The Niagara Falls Review
A former executive member of the Niagara chapter of Hells Angels has been sentenced to three and a half years behind bars following a police investigation into threats in Port Colborne.
Kenneth Wagner appeared in Ontario Court of Justice in St. Catharines Thursday and pleaded guilty to several offences including uttering a threat to cause bodily harm and possession of a prohibited weapon.
The 54-year-old had been in custody since his arrest in March. Based on the amount of time he had spent in pre-sentence custody — the equivalent of 11 months — he must now serve an additional 31 months in jail.

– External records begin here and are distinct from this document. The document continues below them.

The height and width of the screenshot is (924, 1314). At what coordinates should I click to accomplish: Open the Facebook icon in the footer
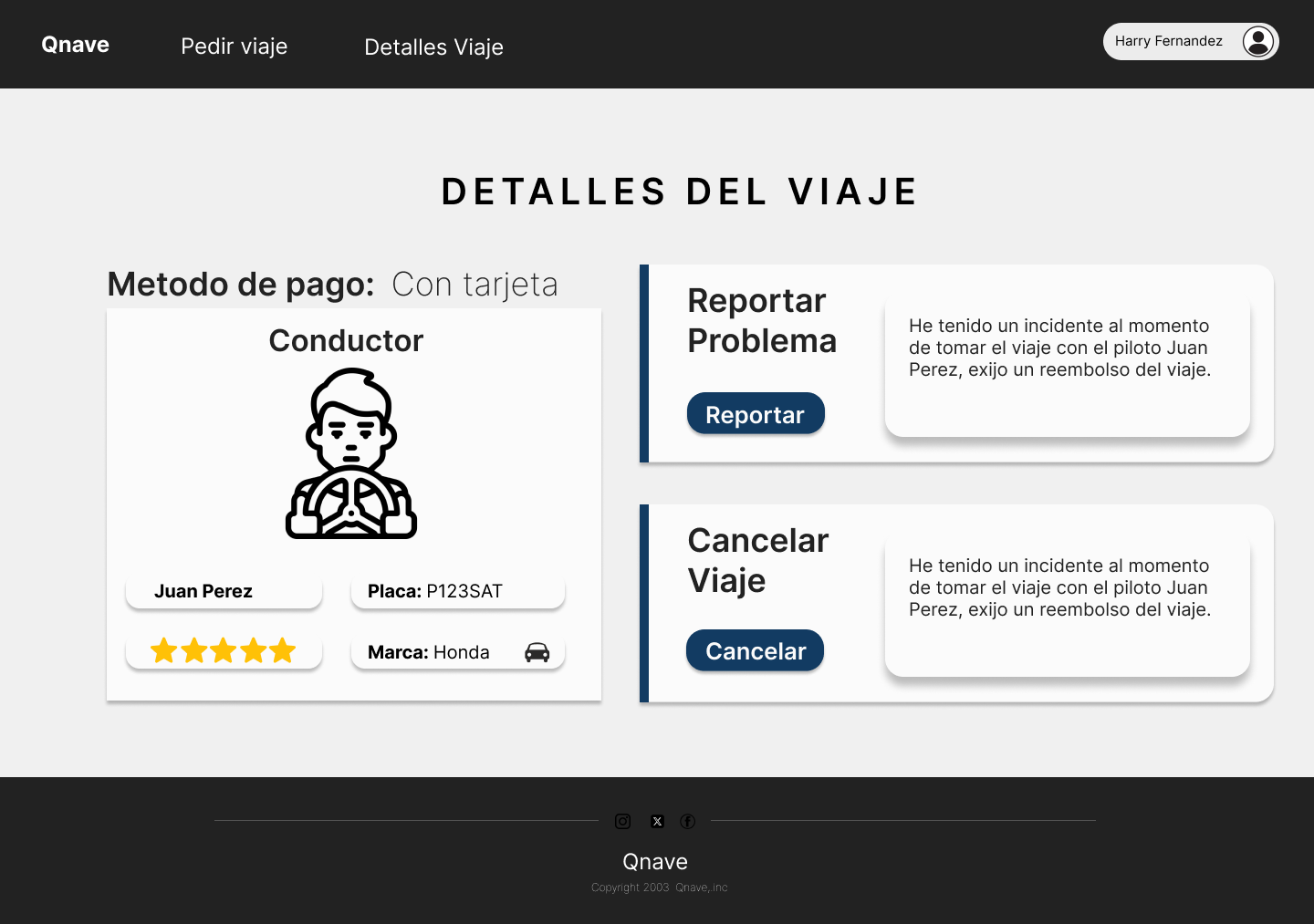[x=688, y=821]
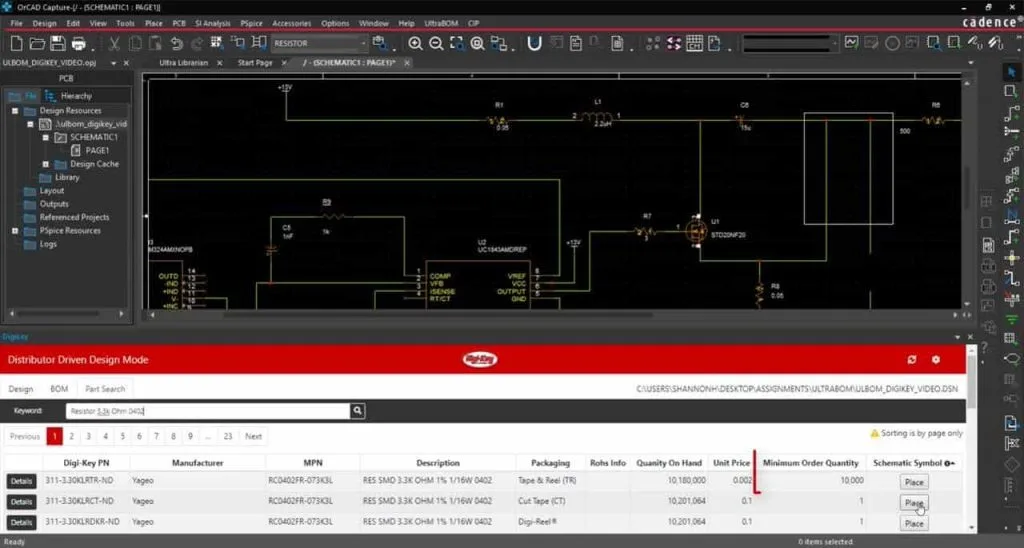Viewport: 1024px width, 548px height.
Task: Click the Zoom Out magnifier icon
Action: point(436,43)
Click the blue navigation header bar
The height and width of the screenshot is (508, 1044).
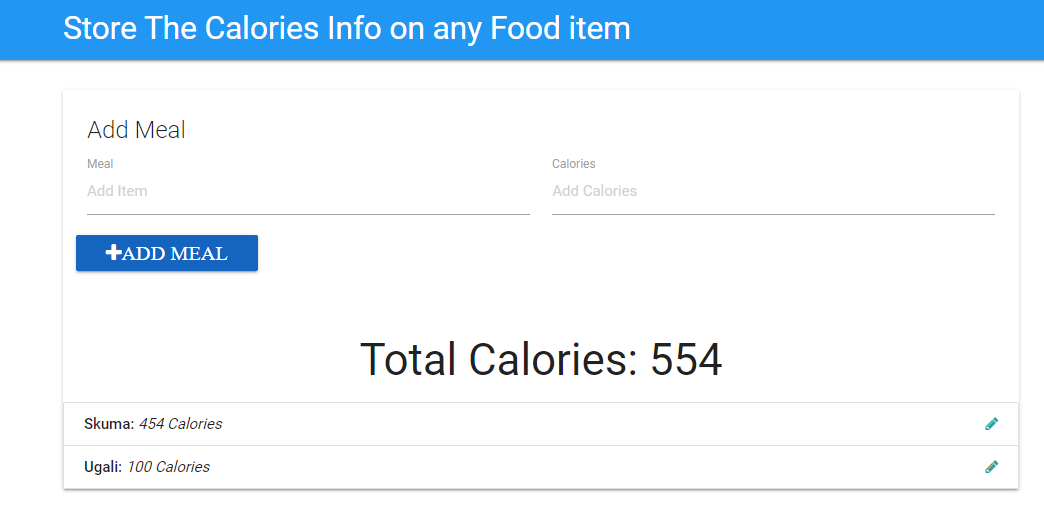[850, 29]
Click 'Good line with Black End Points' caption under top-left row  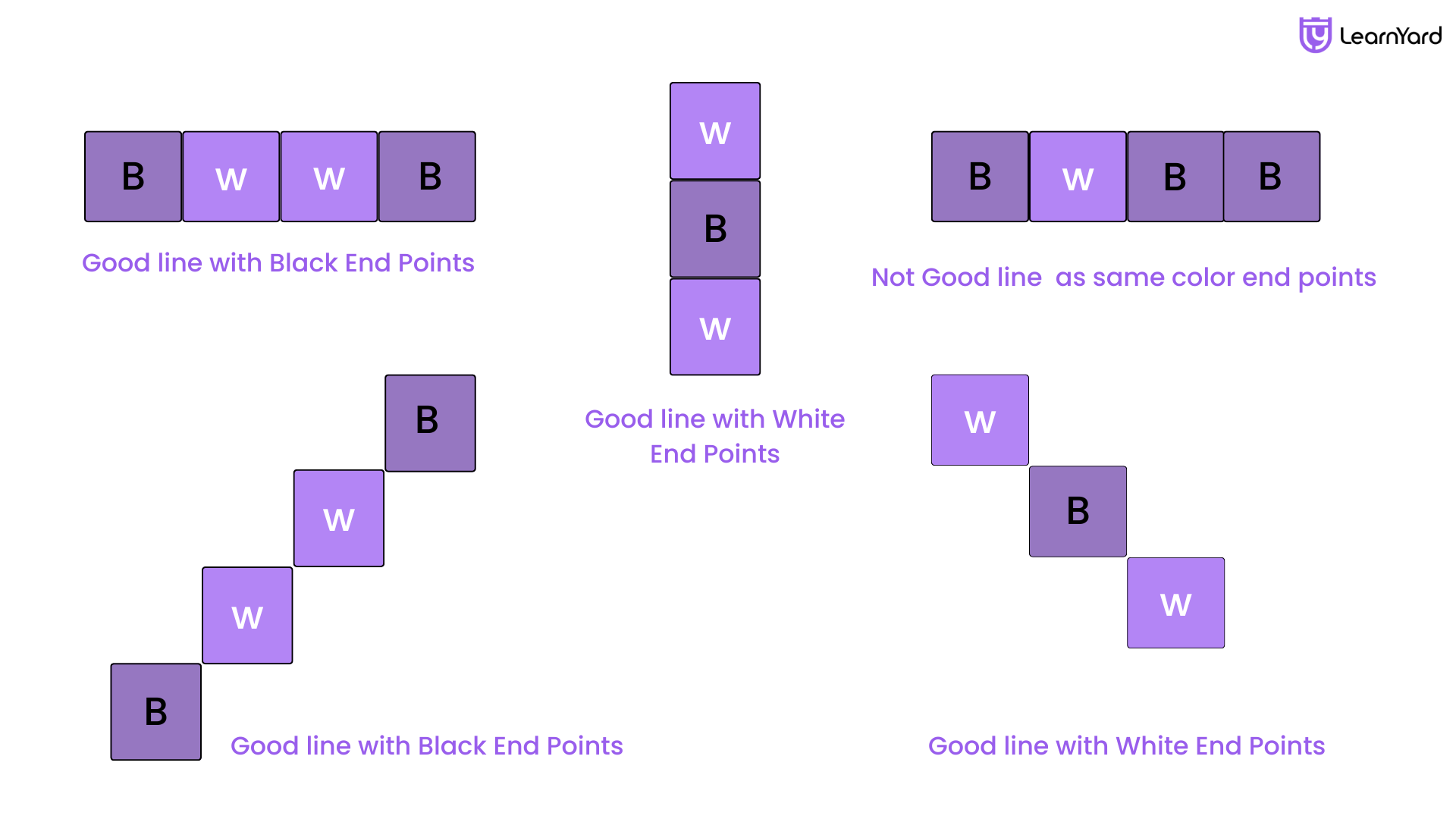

Defence lawyer V.J. Singh said his client resigned from the outlaw motorcycle club after he was sentenced to the equivalent of 11 years in prison in 2008 for cocaine trafficking.
“He has not been a part of the organization since,” he told Judge Fergus O’Donnell.
When Niagara Regional Police executed a search warrant at his Port Colborne home on March 2, however, a Hells Angels patch and belt buckle that read AFFA — IT stands for Angels Forever, Forever Angels — was seized.
Police also discovered a handgun, cocaine and prescription pain killers, digital scales, a debt list and more than $18,000 in cash.
Niagara police launched the investigation after receiving a report of a threat being made against a Port Colborne resident.
Wagner had been in a dispute with the man over an alleged debt the defendant believed was owed to him, said assistant Crown attorney Robert Mahler.
On March 1, court heard, a note was placed on the man’s vehicle at his workplace. The note was threatening in nature and the man contacted police.
Wagner was first arrested in 2006 when snared in a police operation involving 500 officers from 11 forces which police called Project Tandem.
At that time, Wagner, a Welland used car dealer, had no prior convictions.
At his sentencing in 2008, a Toronto judge described him as the “quarterback” of a Hells Angels drug-dealing operation.
He was sentenced for directing three henchmen in delivering cocaine to a police agent who was a former Oshawa chapter member. At the time, it was believed to be the first sentence meted out in Ontario for directing others for the benefit of a criminal organization.